It’s been a long time since I posted on my website. It’s been a long time since I felt inspired enough to share something like this with you. I’ve generally been a glass-half-full person for most of my life. Over the last 13 years, I’ve learned strategies and techniques to help maintain that level of healthy optimism while still recognising that life will always present challenges and difficult moments to help me grow. I’ve taught and shared this knowledge with patients and clients to help them have more balance in their lives and on their respective journeys.

Last year, however, proved to be one of the most confronting years of my life, and I had no idea it was even coming. All this insight and awareness I gained was overshadowed by profound sadness, disappointment, self-judgement and guilt. I am still working through a significant portion of what presented itself.

In 2022, I decided to leave chiropractic behind and move towards building my own business and vision. I stumbled upon a potential pathway to help me achieve my goals, and I invested in a program to help me make those goals a reality. I restarted my coaching business.

For the first six months, my investment was paying off. My income increased. I was coaching people outside the practice and still seeing patients between work hours. I was working close to a 100-hour work week and making gains—more than I had made in a long while.

Bear in mind that this strategy I was using was something I had tried before and didn’t entirely succeed at, but something in me said that I had to try again, so I did. In pursuing this outcome, I spent less time with my wife and my kids, lost focus in the practice, became more emotionally unbalanced, was feeling drained, and always had to be on to ensure I was progressing.

Early in 2023, I decided to start scaling my coaching business. All my hours were full with individual clients, and it was time to move into group coaching. I invested more into the program to learn what was needed to scale my business, started building an online group coaching portal and spent money on ads over three months with no new clients coming through. April arrived, and I had used up all the extra income I was making through this side hustle, and my income in the practice had dwindled because I had lost focus and wasn’t fully present. I was up shits creek!

I decided that I couldn’t continue with the side hustle and had to re-shift my focus back to the practice to continue supporting my family. I had failed to achieve what I’d set out to do, and not only had I failed, but I had put so much extra pressure on my wife and found myself in one of the lowest moments I’ve ever been in. For months, I couldn’t gain ground and rebuild my income. I was struggling. I knew that something needed to fundamentally change in my approach to my career growth and financial growth, but I couldn’t figure it out.

Then October 7th happened. This single event rocked me to my core. Never in my life have I ever been so affected by something that happened in a place thousands of kilometres away from me. It brought up trauma in my body and memories of experiences I hadn’t lived. Memories of my grandparents being in concentration camps in Nazi Europe. The death of innocent people was all because they had a specific set of beliefs and way of life that Hitler didn’t agree with or accept.

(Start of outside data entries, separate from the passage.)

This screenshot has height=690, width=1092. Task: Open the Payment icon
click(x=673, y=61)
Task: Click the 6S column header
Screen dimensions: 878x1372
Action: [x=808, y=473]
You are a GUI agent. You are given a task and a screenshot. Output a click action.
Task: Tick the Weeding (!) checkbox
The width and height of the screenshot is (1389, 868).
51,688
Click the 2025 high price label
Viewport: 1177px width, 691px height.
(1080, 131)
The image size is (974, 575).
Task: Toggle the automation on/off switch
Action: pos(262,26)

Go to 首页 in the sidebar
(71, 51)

This moment gave me a big shake-up and stirred something inside of me that I buried when I left my ex in Canada and moved back to Australia. I was working on an idea and felt inspired to create because I believed the world needed change. An idea that revolved around acceptance of one another, an appreciation of our differences and the ultimate intention of collaborative enterprise. This idea was born as a result of being bullied as a kid, and all I wanted to do was create a world where we could love and respect one another and one where I mattered.

When October 7th happened, I was an emotional wreck. I turned to people around me for support. I arrived at a neutral place and realised I needed to fix this career and financial issue. This idea I had buried for so long bubbled up to the surface and was re-born in a new form. I now had kids, so the impact of what was going on in the Middle East hit home for me. Young children are being indoctrinated to believe in division, separation and disconnection. Children who had been taught that death to others was the key to God’s love and salvation. I knew that I needed to do something.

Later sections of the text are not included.